No - and that is absurd BTW.

I'm quite serious about putting forward a grand bargain that would integrate Iran economically and politically into the global economy with security in return for giving up nukes. I view that as a major win if it could be accomplished.

I just suspect that accepting such a deal would undermine the regime's raison d'etre and the top leadership knows that. They don't even want to be put in a position of having to *reject* tha kind of deal as their ppl already loathe and distrust them for corruption, economic incompetence and brutality.
1- How much blame for the strained relations and missed opportunities in the US-Iran relationship over the past 5 years can be traced back to the Bush Admin's "Axis Of Evil"? speech and policy?

2- Mark's thinking is long-term, sadly that of our government is short-term, content with the disasterous role of inept, overburdened firefighter, putting out (and sometimes sacrificing territory) fires where possible when they flare up, instead of addressing the root causes and/or dealing with problems in their incubation period.
Mark, you ask for options, and I gave several in my first comment.

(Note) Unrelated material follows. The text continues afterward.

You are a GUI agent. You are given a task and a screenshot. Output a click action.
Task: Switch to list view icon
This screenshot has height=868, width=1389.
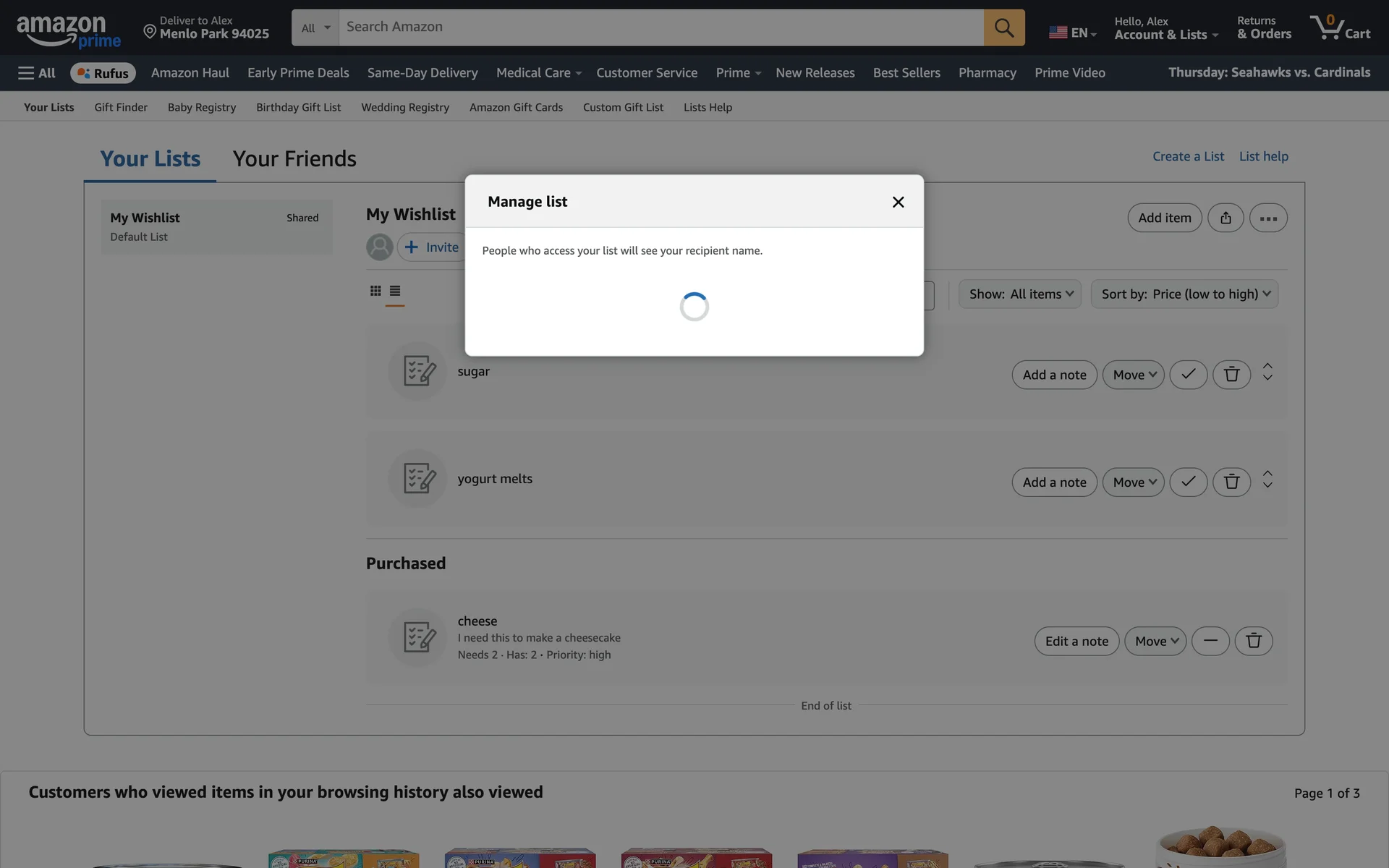395,291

I believe Iran has been calling for direct talks for some time now. Unfortunately, the media have presented this sort of news in very confusing ways. I seem to see something vaguely constructive coming from Iran, and it disappears to be replaced by administration bluster.

The Iranian ambassador to the UN had an op-ed in the NYT last week that contained many reasonable points. Negotiation does not require complete acquiescence to the other's demands.

Only if you take the view that Iran must do what George Bush says, and do it now, with nothing else acceptable, does bringing up the option of military force make sense.

We have plenty of time for negotiations; it is likely to be three years or more before the Iranians have even a single nuclear weapon, and what would they do with a single nuclear weapon? Or even two or three?

I'll have some numbers up at WhirledView later today to show just how far they are from having a bomb.

Hi Cheryl,

I have no problem with direct talks with Iran. Or multilateral talks. Or both in conjunction with the IAEA-UNSC process. Talks are useful, in my view.

The difficulty with dealing directly with the Iranians on this topic is that their regime's ideology and legitimacy is predicated on Khomeini's views of the United States and Islam. When the Clinton administration attempted to make serious gestures signalling a desire for talks to normalize relations with Iran, after a brief internal debate, they were decisively rebuffed in public by Khameini speaking as Supreme Jurisprudent - and that was when Khatami was president of Iran. Why ? Because in Iran dealings with the U.S. call into question the revolutionary authenticity of the advocate - even Khameini felt shaky on authorizing such a step.

Yes, there are other steps that can be taken short of military action but our allies, to say nothing of Russia and China, will not countenance stiff economic sanctions unless the Iranians prove themselves to be dangerously intransigent and reckless and sanctions are seen as a real diplomatic alternative to American military strikes.

No possibility of strikes, no chance of sanctions or concessions from the Iranians. That's simply reality. There will be no negotiations in earnest unless the stakes are raised because the Iranians believed the West did not have the nerve and the west would prefer that diplomacy merely become a decent interval until the U.S. agrees to bear the sole responsibility for containing a nuclear Iran.

Ahmadinejad's erratic behavior and defiance has gotten the attention of the French, Germans and Russians. We seem to have finally gotten the Iranians to believe from our moves that they might face substantial lossses from their nuclear program.

So, yes, let's negotiate by all means but let's not forget why everyone is suddenly more interested in cutting a deal.
Once the stakes are raised significantly by the US in pursuing negotiations with Iran at the level that Thomas PM Barnett and writers like Christopher Hitchens have advocated, what is a good balance to strike in public/private discussions? Do you want a "Nixon goes to China" moment or a more public affair that plays (potentially) well for the global media and the Iranian people?